How old is the youngest's BF and eldest BF? Does she drink elsewhere other than the bars to avoid being caught and to respect the University?
It's nice that he made the place more inclusive, whether in socializing or in hobbies. What about limits in other areas, such as curfews or smoking/vaping? I knew some who allowed their young sons/daughters to vape in places where there was no purchase age for free samples. Did they have bad habits or minor flaws that were otherwise fine?
In hindsight for myself Australia and US are nicer for these sorts of things. I would have stayed home and went to local university early.
If your questions are to me, then in my original post, I clearly described that my youngest took her first sip of alcohol when she reached legal drinking age (18 years throughout Australia, whereas I am aware that the different US states set their own legal age limits). There was a large turn out to celebrate because she was the last student this year, to reach drinking age on her campus. My other two aren’t interested in alcohol at all. None of my kids smoke or vape. As a young general medical practitioner, my eldest campaigns against it and does much to promote healthy living lifestyles. Both my daughters dated older classmates who were 16 & 17 months older respectively, not any different from some of their female classmates who dated guys in the grade above them. I’ve never imposed a curfew - in eagle parenting style, I keep a close watchful eye over my kids, but give them plenty of freedom, as long as they don’t break my trust and they rarely disappoint me.
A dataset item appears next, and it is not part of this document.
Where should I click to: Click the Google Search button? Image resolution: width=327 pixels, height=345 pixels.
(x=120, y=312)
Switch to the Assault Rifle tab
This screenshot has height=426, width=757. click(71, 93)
The main difficulty I had with parenting them was that when they were young, my younger two fought incessantly, but when he turned ten, he abruptly stopped reacting and when she turned ten, they rapidly got on very well. Although she adores them, my youngest struggled quite a lot feeling overshadowed by her two older siblings. Going away to a University/college where no one knows her siblings and where she is currently well regarded and treated well as the youngest on campus has been great for her self esteem. It was really interesting to hear her recently articulate her previous concerns that she would become a cliche’ of the ‘wild, rebellious, youngest child’ (she has a special empathy that is a gift, but she did see herself as the black sheep of the family based on tangible achievements) and her relief that she has turned out to be well organised and high functioning.